Fine wines are delicately balanced arrangements of a great variety of constituents —that is the reason why particular grape and specific regions are known for quality wines. Disturbing the proportions in what makes up the wine can damage its flavour and bouquet.
Chen Liang, Renata Ristic, Vladimir Jiranek, and David W Jeffery, from the University of Adelaide, Glen Osmond, Australia write, in the Journal of Agricultural and Food Chemistry, of an innovative method to clean wine of unwanted constituents that have got in because of harvesting the grapes too early or if the climate was too cool. The technique first uses nanometre-scale agents that bind to target molecules and then a way to pull these agents out, along with the offending molecules, without bleeding the wine of other good things.
Fermentation of the sugar in fruit gives rise, apart from alcohol, to many other substances. Quality wine arises because the fruit started out with the correct mix of sugars and other substances, the yeast used gave rise to the correct mix of alcohols and other things, like esters, aldehydes, different aromatic and volatile substances, the right level of acid, tannin and such “congeners” as they are called. The quality of soil where the vines are grown; the climate while the grapes ripen, and then the conditions during fermentation and maturation affect the final product.

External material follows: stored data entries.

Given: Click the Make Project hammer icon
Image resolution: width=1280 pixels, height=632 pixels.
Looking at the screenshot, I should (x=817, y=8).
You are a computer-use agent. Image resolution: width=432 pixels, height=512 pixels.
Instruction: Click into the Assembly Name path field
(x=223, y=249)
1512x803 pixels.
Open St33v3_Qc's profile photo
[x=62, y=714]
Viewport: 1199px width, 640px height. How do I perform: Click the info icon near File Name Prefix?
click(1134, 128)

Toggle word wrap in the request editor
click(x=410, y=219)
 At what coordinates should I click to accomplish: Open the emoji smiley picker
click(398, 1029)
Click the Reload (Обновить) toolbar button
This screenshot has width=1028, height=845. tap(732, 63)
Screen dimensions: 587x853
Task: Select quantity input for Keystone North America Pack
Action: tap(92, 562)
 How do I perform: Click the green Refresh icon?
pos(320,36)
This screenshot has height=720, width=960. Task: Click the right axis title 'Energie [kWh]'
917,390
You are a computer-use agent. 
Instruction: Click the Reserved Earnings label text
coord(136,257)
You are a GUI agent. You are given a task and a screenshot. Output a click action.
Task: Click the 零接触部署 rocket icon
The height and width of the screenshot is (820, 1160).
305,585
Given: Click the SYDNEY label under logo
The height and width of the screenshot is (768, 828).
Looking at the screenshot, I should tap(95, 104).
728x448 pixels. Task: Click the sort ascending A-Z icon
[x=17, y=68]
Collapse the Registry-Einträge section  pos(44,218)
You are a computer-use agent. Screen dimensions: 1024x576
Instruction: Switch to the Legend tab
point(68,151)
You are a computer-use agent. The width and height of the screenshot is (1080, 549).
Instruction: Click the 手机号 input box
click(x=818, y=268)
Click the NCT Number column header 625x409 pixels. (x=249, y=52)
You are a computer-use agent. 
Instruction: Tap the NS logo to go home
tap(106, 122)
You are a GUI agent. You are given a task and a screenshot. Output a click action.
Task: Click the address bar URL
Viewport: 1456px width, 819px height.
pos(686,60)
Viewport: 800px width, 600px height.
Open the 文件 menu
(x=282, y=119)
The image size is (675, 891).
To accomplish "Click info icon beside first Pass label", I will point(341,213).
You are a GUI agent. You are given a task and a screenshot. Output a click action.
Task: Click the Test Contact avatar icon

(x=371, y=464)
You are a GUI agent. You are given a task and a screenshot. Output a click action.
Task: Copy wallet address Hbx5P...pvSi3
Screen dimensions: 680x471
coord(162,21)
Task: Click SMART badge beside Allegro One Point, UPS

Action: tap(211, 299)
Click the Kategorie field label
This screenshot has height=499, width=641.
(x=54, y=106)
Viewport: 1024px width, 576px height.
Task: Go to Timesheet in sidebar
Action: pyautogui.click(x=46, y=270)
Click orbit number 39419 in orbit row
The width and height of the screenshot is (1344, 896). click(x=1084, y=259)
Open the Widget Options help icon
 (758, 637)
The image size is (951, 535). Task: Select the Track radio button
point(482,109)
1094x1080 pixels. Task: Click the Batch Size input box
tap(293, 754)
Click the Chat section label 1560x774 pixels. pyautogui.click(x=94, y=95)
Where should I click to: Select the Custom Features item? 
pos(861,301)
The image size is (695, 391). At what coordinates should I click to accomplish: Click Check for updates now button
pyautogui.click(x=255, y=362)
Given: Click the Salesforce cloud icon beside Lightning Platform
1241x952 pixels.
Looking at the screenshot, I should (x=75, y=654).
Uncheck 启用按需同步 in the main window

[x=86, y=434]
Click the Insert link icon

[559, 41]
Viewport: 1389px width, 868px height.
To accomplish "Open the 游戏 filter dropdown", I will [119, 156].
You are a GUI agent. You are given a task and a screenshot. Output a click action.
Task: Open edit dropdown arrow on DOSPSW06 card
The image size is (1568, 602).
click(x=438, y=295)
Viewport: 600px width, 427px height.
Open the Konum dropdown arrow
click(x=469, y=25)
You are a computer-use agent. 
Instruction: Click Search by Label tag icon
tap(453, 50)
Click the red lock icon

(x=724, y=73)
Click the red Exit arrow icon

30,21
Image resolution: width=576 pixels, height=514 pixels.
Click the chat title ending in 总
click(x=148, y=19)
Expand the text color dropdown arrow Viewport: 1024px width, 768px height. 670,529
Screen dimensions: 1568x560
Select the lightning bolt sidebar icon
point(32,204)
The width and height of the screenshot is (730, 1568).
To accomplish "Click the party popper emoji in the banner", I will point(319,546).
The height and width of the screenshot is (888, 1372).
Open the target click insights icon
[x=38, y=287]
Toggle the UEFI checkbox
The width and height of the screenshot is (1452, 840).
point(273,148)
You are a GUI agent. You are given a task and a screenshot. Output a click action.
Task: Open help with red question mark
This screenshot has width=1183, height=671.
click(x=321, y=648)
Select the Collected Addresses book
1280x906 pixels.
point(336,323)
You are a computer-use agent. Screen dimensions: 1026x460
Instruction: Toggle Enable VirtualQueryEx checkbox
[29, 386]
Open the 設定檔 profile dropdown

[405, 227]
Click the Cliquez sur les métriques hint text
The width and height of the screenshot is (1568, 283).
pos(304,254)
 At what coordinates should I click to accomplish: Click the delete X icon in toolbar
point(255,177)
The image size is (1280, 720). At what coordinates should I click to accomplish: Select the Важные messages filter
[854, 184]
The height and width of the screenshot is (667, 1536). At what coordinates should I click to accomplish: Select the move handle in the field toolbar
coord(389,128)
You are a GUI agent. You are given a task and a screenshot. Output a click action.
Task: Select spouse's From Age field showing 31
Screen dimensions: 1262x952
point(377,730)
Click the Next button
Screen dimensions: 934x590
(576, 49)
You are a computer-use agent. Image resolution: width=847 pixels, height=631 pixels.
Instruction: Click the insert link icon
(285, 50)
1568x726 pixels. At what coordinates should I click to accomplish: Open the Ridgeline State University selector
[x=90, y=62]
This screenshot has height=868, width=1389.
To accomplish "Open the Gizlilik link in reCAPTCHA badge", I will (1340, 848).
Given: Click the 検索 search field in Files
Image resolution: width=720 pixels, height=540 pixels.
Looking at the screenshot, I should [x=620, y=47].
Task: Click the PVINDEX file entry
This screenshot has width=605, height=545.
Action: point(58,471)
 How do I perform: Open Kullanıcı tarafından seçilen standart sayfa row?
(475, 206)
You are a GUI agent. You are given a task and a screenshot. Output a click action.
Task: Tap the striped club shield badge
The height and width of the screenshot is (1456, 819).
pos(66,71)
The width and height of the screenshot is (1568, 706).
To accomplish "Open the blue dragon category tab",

Once basics, like the strain of grape and yeast, and the conditions of cultivation are assured, the wine makers’ craft is able to take care of uncertainties and compensate for minor variations. For instance, if there has been unusual weather or the grape juice, halfway through fermentation, shows a higher level of acid, vintners have methods of compensation and controlling the course of fermentation.
Even after the wine is ready, some wines can be blended to correct deficiencies. There is even a practice of planting a mix of strains of vines, so that one kind of variation in one strain can be offset by the opposite variation in another. These measures, however, are surface-level adjustments that remedy bulk qualities of the wine, so long as the basic constituents are there in largely correct proportions.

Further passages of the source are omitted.